Ci-git le vieux Paris et Paris jadis de Th. Morales

Si Paname m’était conté », le film de Patrick Buisson enfin en DVD


La nostalgie n’est pas encore un crime. Elle le deviendra, soyez-en sûr, au train où la modernité avance et gangrène nos existences. Elle est pourtant le seul moyen qu’ont trouvé les Hommes pour supporter leur quotidien, pour avoir moins froid les soirs de grande fatigue. Elle est cet appel à l’aide, cette complainte désespérée qui vient du fond des âges, ce cri qui veut retenir la nuit. Se réfugier dans « hier », en l’espèce le Paris des années 50, c’est compulser, à la chandelle, un album de famille, se remémorer nos vieilles sociabilités urbaines et retrouver la trace d’une humanité instable mais terriblement vivante. Du haut d’un progrès chèrement acquis, ces marques souterraines de l’ancien monde peuvent sembler dérisoires, absurdes même. Pourquoi alors, soixante-dix ans plus tard, continuent-elles d’agir sur notre mémoire comme un aimant ? Nous revenons toujours à cet Après-guerre, borne indépassable de nos rêveries et de nos fantasmes. Tandis que l’ère du numérique nous file invariablement la courante.

Paris est devenu triste

Ce Paris disparu, royaume disparate de cafetiers, vitriers, lutteurs de foire, filles des impasses et forts des Halles a construit notre imaginaire en noir et blanc. Cette comptine des temps pas toujours heureux ni glorieux a sédimenté notre identité. Le cinéma d’Audiard, les poèmes de Prévert, les romans buissonniers de Blondin, les vins blancs frais servis au zinc, les bals populaires où les corps reprennent espoir et les seins en obus narguant le trottoir, notre histoire secrète se niche dans ces souvenirs-là. Une cour des miracles qui doit autant aux artistes qu’au sang des abattoirs, à la lumière chicaneuse du ciel qu’aux douceurs de l’édredon, un matin d’hiver. Paris était ce magma-là, incohérent et dangereux pour ceux qui ont un marteau-piqueur dans le cœur. Les promoteurs immobiliers avaient un autre rêve, peinturlurer la capitale de tracts publicitaires et rénover son habitat, quitte à faire fuir son habitant. Ils ont lessivé nos façades et ont exilé son petit peuple pour ne conserver que des boutiques et des musées.
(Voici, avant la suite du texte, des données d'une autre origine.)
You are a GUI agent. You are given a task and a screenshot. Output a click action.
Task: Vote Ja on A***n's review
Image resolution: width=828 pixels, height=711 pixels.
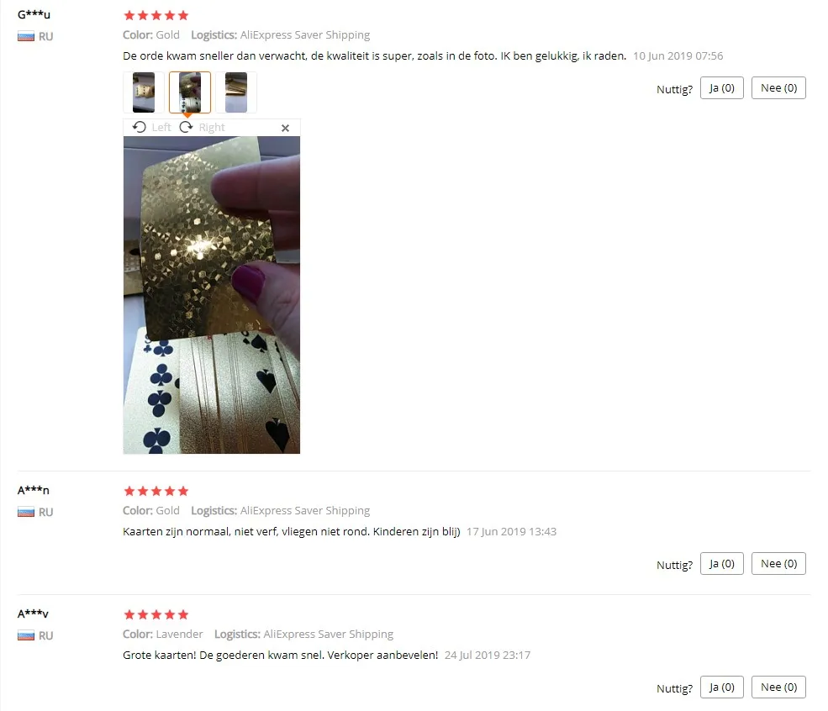[721, 564]
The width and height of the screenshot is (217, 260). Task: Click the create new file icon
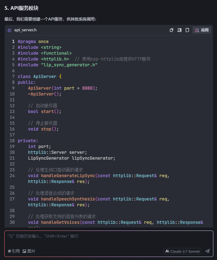point(187,30)
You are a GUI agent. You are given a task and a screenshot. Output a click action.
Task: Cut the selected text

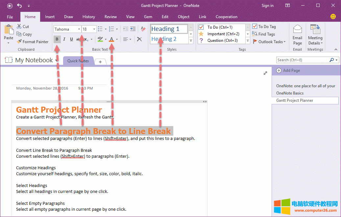pyautogui.click(x=23, y=26)
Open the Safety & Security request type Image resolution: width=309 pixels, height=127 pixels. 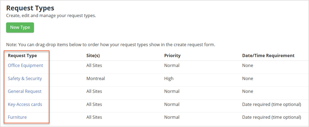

Paris ne fut pas toujours cette mégalopole hors-sol duplicable à l’infini, l’esprit canaille à la limite du féroce se moquait de toutes ces fausses valeurs. Les truqueurs n’y résistaient pas longtemps. Des barricades ou des faubourgs, des salles de théâtre ou des bistrots, on avait appris à se méfier du clinquant et de la morale des puissants. On y parlait une langue vive et imagée, les caractères s’y exprimaient plus qu’ailleurs avec une force et un aplomb que les autres régions françaises nous enviaient.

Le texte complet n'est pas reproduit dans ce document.